OKLAHOMA CITY (AP) — Oklahoma is losing its independence to decide the best way to spend about $29 million in federal dollars to improve how students perform in its public schools, education officials said Thursday.
The U.S. Department of Education sent a letter to the state saying that Oklahoma’s public school standards aren’t sufficiently preparing students for college or careers and will no longer grant a waiver to let the state bypass some provisions of the No Child Left Behind Act. That waiver gave the state flexibility on how to spend the money.
Assistant Education Secretary Deborah Delisle said Oklahoma had promised to carry out plans to improve education for all students. But Oklahoma’s Republican-dominated Legislature voted earlier this year to dump the so-called Common Core, saying the national standards were a federal intrusion in state jurisdiction over education. Republican Gov. Mary Fallin signed the law, which calls for Oklahoma to revert to the state standards in place in 2010.
Delisle told state officials they “can no longer demonstrate that the state’s standards are college-and career-ready standards.” Common Core standards are a national benchmark for what students should learn in such subjects as math and English that have been adopted in more than 40 states.
The decisions will leave Oklahoma with no say in how the $29 million of funding from the federal government is spent.

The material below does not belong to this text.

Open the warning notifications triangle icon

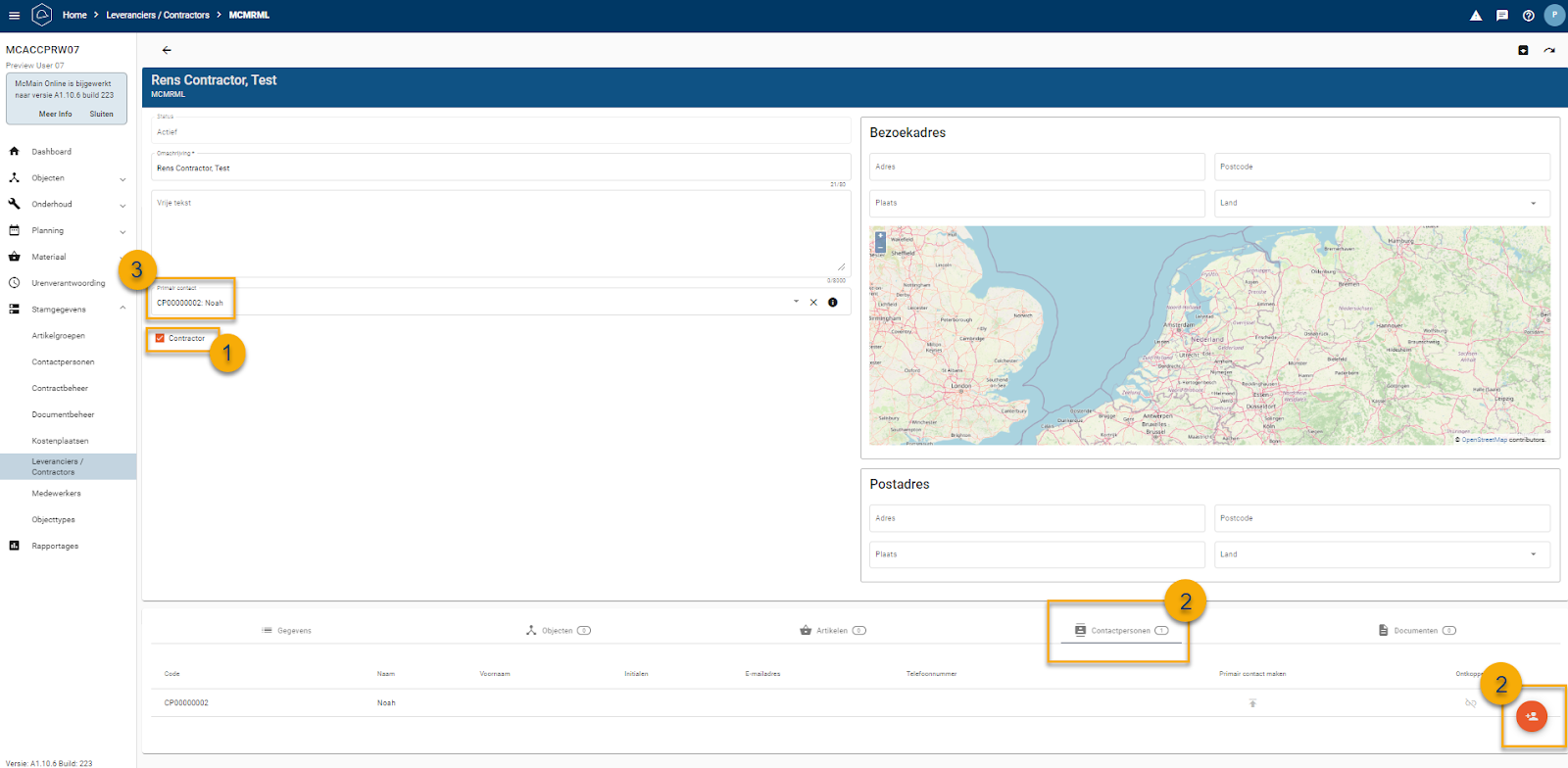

“The change means schools will have to re-examine their budgets and employment contracts to comply with the No Child Left Behind requirements,” said a statement issued Thursday by Oklahoma’s associations representing school board members, school administrators and suburban school districts.
The revocation of the waiver is immediate — save for a few provisions giving Oklahoma time to make some changes to its programs to comply with federal law the start of the 2015-2016 school year, the federal government said.
Indiana and Kansas were granted one-year waivers under the education law Thursday, allowing them to continue state-developed programs.